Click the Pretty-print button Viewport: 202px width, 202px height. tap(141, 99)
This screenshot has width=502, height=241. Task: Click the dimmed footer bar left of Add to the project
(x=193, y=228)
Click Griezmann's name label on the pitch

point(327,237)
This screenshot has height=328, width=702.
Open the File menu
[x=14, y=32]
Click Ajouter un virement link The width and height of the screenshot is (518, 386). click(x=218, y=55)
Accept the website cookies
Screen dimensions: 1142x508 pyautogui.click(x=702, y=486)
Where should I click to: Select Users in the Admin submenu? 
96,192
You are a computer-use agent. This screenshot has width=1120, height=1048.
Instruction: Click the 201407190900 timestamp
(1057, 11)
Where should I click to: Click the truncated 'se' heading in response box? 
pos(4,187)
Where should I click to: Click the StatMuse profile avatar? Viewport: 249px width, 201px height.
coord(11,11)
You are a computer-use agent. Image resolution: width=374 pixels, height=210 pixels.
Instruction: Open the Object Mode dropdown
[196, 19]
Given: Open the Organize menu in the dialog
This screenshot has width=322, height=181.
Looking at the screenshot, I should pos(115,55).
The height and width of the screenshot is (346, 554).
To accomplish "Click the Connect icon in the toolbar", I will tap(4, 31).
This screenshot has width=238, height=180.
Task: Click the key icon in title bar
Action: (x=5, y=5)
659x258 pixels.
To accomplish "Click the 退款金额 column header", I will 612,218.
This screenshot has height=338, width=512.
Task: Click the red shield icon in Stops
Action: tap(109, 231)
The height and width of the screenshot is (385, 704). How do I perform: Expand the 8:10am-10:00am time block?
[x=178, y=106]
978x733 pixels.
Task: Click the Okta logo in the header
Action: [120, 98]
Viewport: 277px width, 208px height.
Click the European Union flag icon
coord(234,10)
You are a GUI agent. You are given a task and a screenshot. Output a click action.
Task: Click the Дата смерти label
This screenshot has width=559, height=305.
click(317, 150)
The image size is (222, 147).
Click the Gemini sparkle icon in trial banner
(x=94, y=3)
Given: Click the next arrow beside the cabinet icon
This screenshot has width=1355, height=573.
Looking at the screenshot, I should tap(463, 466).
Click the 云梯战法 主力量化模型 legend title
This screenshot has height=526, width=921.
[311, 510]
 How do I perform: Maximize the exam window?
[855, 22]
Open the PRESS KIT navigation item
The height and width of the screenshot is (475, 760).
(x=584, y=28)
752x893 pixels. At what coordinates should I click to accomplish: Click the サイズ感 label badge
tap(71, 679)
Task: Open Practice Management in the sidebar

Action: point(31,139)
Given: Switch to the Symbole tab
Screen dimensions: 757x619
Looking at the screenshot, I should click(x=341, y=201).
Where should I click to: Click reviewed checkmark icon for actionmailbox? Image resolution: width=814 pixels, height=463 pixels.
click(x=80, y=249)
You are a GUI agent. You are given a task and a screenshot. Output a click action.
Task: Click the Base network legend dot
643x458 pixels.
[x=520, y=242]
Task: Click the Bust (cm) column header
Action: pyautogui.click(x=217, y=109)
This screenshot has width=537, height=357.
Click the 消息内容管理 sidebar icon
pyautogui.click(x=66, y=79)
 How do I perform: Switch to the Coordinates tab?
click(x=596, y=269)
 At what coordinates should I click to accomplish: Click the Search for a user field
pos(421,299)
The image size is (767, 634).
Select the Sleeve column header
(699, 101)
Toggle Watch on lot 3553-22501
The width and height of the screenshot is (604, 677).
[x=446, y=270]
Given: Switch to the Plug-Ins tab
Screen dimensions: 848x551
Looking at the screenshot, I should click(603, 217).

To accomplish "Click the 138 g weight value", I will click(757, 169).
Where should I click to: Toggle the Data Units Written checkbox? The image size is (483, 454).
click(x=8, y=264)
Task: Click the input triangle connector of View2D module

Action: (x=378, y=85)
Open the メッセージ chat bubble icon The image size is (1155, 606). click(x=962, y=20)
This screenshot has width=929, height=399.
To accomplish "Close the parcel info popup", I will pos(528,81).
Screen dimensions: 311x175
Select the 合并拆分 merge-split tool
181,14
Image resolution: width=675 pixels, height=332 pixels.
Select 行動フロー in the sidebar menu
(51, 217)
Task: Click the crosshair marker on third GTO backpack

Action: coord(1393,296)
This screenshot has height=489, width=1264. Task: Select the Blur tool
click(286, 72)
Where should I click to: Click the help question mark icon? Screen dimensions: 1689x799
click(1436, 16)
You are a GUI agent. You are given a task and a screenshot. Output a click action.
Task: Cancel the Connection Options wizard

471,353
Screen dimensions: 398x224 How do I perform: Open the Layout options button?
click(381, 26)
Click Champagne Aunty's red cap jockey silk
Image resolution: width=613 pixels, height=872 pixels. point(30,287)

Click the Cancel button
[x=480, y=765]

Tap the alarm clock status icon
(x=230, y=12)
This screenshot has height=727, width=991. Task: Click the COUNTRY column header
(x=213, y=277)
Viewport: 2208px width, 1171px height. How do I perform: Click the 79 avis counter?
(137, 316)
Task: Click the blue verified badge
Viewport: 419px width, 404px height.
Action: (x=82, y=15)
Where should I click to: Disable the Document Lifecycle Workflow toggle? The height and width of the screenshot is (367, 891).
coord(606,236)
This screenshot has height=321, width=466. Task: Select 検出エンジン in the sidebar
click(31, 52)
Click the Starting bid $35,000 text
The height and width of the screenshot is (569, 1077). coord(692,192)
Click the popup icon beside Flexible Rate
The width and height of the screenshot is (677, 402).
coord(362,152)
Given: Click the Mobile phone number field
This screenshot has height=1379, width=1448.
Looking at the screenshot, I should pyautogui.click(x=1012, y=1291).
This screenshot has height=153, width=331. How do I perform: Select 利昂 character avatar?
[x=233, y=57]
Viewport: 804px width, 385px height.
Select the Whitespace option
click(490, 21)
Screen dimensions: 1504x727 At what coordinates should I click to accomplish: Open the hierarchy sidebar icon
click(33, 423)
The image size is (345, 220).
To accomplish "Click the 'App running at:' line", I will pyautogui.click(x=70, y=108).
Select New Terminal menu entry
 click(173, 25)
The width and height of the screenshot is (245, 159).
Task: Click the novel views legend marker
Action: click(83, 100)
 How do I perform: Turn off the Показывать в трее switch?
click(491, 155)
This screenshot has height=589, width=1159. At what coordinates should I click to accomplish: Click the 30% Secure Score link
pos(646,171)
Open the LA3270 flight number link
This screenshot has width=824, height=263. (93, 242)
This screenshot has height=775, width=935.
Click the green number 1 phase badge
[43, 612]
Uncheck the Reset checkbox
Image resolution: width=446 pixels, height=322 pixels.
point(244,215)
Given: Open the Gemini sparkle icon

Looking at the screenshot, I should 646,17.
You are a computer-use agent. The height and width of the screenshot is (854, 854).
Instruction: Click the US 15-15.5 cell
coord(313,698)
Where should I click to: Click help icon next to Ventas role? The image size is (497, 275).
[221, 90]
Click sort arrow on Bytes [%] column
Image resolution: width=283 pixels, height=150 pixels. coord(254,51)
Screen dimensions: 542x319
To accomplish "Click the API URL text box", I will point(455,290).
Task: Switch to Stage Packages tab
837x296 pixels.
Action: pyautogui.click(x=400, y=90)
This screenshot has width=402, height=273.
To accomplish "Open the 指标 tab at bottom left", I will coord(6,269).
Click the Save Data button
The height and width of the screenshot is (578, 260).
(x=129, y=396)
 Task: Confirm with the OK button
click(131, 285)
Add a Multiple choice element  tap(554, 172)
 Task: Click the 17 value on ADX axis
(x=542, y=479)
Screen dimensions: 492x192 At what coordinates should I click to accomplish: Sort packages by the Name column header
___
→ **WHAT THIS TASK INVOLVES**:
Where a line above holds the word "popup", copy it.

→ **EXERCISE SOLUTION**:
To accomplish "Close the parcel info popup", I will pos(528,81).
Click the popup icon beside Flexible Rate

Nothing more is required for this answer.